### WORK TO BE COMPLETED
From the entries that follow, copy exactly the lines beginning at the line holding "Instruction: Click the last" and continuing through the line holding "Given: Hide the filters panel".
MATERIAL PROVIDED section start
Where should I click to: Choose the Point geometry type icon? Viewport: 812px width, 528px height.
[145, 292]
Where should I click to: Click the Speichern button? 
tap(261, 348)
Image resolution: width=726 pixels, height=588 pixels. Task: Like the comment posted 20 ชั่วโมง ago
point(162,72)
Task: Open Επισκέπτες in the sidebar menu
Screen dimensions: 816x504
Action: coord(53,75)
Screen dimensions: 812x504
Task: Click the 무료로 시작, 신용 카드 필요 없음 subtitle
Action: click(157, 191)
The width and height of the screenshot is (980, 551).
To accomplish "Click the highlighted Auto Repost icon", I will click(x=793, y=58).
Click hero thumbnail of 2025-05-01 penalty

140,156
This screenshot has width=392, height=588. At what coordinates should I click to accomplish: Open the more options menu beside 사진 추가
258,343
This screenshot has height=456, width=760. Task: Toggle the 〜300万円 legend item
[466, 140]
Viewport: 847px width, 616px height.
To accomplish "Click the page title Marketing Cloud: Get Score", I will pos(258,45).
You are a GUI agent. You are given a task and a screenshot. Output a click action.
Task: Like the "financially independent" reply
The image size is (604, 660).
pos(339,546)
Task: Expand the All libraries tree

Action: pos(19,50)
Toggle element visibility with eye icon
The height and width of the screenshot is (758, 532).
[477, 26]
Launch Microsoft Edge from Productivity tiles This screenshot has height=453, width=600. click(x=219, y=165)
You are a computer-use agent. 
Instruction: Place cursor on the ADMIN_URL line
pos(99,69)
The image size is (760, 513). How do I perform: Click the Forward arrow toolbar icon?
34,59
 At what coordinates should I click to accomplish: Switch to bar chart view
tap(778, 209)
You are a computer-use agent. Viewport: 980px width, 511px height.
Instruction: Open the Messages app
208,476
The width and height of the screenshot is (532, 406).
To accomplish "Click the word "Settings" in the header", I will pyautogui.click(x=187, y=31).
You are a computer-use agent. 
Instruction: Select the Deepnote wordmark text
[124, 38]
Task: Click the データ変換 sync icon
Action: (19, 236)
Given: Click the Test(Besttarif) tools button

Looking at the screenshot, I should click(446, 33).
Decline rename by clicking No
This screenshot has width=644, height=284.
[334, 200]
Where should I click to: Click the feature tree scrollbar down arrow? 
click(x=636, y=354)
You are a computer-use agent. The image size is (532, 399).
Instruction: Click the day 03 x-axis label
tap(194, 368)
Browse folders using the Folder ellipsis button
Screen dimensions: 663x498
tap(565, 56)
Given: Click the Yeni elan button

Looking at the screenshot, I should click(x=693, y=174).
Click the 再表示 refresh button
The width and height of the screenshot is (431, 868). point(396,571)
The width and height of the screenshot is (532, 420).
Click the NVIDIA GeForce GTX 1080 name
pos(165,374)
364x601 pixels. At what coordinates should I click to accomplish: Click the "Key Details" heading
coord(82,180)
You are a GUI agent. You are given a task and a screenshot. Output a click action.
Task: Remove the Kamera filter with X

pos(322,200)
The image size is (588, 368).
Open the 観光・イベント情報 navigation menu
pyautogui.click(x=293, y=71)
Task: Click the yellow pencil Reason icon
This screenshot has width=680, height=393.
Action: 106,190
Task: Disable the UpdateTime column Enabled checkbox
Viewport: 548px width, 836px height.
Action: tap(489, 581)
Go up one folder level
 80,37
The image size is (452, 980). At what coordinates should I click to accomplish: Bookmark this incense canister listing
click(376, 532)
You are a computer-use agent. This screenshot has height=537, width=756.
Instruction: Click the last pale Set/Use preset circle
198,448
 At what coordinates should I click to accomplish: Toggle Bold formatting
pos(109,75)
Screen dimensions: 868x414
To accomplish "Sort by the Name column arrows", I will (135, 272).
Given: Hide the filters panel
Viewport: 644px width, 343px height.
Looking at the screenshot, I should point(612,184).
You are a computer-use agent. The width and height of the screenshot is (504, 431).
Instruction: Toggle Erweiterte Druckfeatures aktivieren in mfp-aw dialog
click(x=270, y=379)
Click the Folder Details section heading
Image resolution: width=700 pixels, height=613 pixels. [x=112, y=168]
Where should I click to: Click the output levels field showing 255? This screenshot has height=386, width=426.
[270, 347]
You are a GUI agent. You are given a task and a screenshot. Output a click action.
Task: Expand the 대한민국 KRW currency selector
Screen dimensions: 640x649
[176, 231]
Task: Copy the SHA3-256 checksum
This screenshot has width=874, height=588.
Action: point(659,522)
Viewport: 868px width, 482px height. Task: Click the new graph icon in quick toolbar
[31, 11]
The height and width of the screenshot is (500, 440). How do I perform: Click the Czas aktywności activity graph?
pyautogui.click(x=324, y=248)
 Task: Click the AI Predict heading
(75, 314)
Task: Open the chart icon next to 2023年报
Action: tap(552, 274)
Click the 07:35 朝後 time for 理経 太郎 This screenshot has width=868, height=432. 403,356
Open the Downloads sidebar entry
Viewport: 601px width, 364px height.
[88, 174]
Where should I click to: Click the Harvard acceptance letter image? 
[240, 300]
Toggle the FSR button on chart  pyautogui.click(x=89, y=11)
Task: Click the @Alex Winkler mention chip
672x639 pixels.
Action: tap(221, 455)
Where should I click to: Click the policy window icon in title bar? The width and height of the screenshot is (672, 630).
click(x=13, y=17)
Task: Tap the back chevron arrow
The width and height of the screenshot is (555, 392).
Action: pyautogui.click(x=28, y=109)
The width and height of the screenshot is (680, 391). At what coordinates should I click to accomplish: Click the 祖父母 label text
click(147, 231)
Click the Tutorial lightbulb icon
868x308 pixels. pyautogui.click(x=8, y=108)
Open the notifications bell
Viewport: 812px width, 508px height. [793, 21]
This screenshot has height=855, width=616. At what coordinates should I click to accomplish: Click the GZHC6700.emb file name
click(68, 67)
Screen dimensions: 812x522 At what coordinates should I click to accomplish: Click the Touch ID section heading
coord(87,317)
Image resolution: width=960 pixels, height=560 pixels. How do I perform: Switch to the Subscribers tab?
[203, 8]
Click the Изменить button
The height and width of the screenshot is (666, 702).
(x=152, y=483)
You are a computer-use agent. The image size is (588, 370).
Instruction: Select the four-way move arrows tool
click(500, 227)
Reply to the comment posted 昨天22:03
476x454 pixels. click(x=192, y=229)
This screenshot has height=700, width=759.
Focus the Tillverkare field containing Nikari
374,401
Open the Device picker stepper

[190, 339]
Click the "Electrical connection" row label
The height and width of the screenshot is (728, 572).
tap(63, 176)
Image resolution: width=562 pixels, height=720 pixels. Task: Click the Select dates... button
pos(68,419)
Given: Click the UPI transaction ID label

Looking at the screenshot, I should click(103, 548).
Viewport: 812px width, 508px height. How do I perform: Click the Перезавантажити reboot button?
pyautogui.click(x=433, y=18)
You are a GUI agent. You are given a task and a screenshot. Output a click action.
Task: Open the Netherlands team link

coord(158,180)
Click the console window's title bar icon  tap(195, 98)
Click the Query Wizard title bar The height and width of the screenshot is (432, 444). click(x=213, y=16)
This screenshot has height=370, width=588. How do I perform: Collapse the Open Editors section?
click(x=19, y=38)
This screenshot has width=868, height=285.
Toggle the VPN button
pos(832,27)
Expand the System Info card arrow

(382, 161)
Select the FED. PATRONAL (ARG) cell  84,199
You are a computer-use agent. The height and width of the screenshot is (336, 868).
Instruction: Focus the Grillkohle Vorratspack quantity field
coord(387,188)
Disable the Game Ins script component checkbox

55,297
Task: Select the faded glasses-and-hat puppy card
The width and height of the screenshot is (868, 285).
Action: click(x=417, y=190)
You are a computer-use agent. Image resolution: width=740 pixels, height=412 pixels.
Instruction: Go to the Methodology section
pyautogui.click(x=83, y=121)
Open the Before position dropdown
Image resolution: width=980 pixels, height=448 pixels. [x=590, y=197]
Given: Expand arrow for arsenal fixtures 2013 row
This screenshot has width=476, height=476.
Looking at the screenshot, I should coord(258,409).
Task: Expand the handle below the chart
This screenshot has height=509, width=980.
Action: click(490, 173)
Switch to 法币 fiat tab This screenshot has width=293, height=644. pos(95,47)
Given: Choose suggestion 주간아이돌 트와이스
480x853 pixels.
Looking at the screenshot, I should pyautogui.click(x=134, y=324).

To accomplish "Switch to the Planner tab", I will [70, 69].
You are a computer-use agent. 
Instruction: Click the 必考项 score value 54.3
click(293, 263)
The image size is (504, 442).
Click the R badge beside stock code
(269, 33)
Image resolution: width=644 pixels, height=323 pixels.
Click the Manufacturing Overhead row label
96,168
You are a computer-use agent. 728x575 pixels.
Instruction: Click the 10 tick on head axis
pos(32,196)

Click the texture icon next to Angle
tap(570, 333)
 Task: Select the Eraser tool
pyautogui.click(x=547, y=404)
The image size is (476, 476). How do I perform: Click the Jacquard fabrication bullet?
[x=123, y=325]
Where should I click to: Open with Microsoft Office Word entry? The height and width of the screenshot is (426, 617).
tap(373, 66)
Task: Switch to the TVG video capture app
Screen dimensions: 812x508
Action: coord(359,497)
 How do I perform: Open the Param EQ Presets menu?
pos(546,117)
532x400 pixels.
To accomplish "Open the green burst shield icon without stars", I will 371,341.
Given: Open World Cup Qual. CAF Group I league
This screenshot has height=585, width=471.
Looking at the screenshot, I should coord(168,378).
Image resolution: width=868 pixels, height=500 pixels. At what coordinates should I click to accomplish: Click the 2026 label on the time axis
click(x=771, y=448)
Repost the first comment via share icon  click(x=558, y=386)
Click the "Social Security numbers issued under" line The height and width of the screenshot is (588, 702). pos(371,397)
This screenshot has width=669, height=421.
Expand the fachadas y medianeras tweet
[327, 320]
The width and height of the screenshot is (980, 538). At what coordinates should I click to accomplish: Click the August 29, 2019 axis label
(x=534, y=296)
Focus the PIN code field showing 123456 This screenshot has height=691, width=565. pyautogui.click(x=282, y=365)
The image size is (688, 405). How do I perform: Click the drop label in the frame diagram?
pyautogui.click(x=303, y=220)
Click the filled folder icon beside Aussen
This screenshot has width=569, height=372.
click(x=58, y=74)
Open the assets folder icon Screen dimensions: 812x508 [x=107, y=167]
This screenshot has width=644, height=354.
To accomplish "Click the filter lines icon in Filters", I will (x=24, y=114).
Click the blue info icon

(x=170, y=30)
MATERIAL PROVIDED section end
### RESULT OF THE TASK
Instruction: Click the last pale Set/Use preset circle
198,448
 At what coordinates should I click to accomplish: Toggle Bold formatting
pos(109,75)
Screen dimensions: 868x414
To accomplish "Sort by the Name column arrows", I will (135, 272).
Given: Hide the filters panel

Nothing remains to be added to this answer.